Worthy Brewing: First look, first brew

Today was a big day for Bend’s newest brewery, Worthy Brewing Company: Brewmaster Chad Kennedy and Head Brewer Dustin Kellner officially brewed up their first batch of beer on the new 30bbl system! The beer is a standard American Pale Ale (dubbed “Eastside Pale” I believe) intended to test and calibrate the brewhouse as well as get that first brew under the brewery’s belt before the end of the year.


Lest you get the wrong idea, however, the brewery/restaurant/beer garden/campus isn’t open yet: construction is still underway on the beer garden, and there is finishing work taking place throughout the facility. And this first brew day itself was a series of fits and starts: it was originally planned for this past Sunday, then Monday and finally today; and as the brewing was itself intended to be a calibration of the system, wasn’t without its own learning curve.


When I’d learned about the (original) brewing date, I had email Kennedy to find out if I could stop by for a first look. He readily agreed, so I stopped in on Sunday for a visit—and hadn’t gotten the memo that the brew day had been pushed out. However, Kellner was on hand and was happy to take some time to chat about the brewery and the beer while I took some pictures. And then today (the real brew day) I stopped by again to touch base with Kennedy, check out the actual brewing, and got a closer look at the restaurant.


I’ve got all the pictures I took on Sunday and today below; and other than the updates to Worthy’s Facebook page (which also documented some of today’s brew), I believe these are the very first pics of Worthy’s facility (and brewing).


Overall the scale of the project is impressive, and one hard to judge from the outside—the building is big, really big, and it’s only when you walk inside the warehouse-like space that you get a sense of it. Relative to the interior, the brewhouse portion of the brewery occupies a fairly small-footprint space on the west end, with a great view of Pilot Butte and the Cascade Mountains (when it’s not snowing).
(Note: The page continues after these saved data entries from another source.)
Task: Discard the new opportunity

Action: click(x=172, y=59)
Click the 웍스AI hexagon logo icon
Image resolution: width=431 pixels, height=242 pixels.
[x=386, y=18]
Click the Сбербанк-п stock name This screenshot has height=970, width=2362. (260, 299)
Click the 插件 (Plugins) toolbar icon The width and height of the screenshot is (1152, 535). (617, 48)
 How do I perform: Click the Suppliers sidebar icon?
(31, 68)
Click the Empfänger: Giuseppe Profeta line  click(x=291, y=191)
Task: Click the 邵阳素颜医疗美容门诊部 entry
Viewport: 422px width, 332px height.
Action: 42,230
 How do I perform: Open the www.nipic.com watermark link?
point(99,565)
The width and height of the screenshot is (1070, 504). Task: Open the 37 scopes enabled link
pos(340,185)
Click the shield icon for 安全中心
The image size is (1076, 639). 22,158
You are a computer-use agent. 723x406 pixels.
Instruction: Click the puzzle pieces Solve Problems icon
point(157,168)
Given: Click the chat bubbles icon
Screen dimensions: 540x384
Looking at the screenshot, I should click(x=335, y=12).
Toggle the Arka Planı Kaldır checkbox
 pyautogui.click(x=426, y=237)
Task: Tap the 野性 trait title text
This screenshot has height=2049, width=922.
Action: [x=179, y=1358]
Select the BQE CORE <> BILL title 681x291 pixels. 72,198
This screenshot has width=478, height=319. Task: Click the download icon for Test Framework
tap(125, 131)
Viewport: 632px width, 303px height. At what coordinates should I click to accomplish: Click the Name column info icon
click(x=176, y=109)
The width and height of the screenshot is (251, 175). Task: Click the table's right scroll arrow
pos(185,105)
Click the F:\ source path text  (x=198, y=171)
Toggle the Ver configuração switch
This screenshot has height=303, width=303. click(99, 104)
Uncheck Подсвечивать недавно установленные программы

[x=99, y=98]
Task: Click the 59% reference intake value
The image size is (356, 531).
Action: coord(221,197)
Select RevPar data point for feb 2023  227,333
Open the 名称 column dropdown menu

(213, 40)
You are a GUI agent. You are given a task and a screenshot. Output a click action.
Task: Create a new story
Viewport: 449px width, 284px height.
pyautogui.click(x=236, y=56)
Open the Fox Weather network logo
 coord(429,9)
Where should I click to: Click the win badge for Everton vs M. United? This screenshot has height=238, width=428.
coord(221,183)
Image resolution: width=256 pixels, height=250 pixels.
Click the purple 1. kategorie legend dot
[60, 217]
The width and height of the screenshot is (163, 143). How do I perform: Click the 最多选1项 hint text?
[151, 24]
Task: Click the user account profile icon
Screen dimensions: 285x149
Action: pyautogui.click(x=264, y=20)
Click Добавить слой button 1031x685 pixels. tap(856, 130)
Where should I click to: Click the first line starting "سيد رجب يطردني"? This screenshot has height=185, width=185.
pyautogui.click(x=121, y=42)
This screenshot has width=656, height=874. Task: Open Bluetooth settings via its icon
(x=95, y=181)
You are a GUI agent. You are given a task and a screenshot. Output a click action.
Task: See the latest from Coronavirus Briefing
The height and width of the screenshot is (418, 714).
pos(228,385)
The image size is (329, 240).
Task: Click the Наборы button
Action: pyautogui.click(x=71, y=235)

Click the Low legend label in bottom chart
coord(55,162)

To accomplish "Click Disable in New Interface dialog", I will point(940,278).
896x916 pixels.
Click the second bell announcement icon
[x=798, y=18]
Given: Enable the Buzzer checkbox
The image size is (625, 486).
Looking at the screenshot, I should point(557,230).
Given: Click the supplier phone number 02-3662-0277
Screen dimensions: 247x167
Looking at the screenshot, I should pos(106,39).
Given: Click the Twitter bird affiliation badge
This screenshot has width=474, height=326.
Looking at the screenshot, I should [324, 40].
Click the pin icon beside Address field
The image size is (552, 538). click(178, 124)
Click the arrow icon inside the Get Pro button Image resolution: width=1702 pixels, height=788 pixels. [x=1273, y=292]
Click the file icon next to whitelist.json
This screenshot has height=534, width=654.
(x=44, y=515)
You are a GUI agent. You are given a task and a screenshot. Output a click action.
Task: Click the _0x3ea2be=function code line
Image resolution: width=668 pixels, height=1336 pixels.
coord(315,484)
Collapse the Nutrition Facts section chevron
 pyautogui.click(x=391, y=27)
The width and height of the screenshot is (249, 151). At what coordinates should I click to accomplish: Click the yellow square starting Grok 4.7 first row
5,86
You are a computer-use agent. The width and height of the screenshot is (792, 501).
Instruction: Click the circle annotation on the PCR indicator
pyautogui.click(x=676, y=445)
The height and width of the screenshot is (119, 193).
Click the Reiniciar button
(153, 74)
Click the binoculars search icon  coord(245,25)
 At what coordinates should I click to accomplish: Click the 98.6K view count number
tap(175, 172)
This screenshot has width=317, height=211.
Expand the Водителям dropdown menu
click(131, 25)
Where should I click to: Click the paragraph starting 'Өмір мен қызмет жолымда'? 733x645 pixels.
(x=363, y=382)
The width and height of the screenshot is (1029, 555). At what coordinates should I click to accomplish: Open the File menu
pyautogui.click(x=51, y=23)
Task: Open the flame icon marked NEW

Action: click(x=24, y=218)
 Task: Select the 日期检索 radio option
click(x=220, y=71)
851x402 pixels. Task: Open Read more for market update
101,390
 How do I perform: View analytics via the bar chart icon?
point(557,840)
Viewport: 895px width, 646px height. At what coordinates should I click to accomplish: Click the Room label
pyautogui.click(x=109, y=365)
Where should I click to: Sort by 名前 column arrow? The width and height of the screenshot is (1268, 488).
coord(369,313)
Of course, that size means there’s room to grow—plenty of it. The brewhouse is a 30-bbl system, fully automated (or nearly so), and they plan to bring in a 3.5-bbl pilot brewing system for experimentation, recipe development, and one-off batches. There will be more fermenters installed, and the canning line is already in place—a bottling line will follow next year at some point.

The restaurant is impressive too: the centerpiece (even though it’s towards the back) is a wood-fired pizza oven, covered in a colorful mosaic of glass tiles, a motif which continues in the concrete floor: a “strip” of glass-tiled mosaic inlaid into the concrete artfully depicting a laden hop bine twining through the restaurant. And the wood: all the wood in the bar, the beams above it, and the tabletops (which weren’t there yet) was all reclaimed from the old Oregon Mental Hospital, which was both the setting of the novel One Flew Over the Cuckoo’s Nest, and where the movie version was filmed (in Salem). That’s some interesting history right there.

As for the kitchen and food, pizza will be a focal menu item (of course), and they plan to incorporate beer into the recipes as much as possible: into the pizza dough (at least to see how it turns out), and possibly using spent grains as well. Pub food will round out the menu, but of a healthier mind—they don’t have a deep fryer or a griddle, for instance.

All in all, very impressive, and it looks as though no expense has been spared in the building of the Worthy campus. This first beer, Eastside Pale, should be ready before the end of the year, and I told Kennedy that I’d be happy to be the first to buy a pint—even if it is just a “test brew.”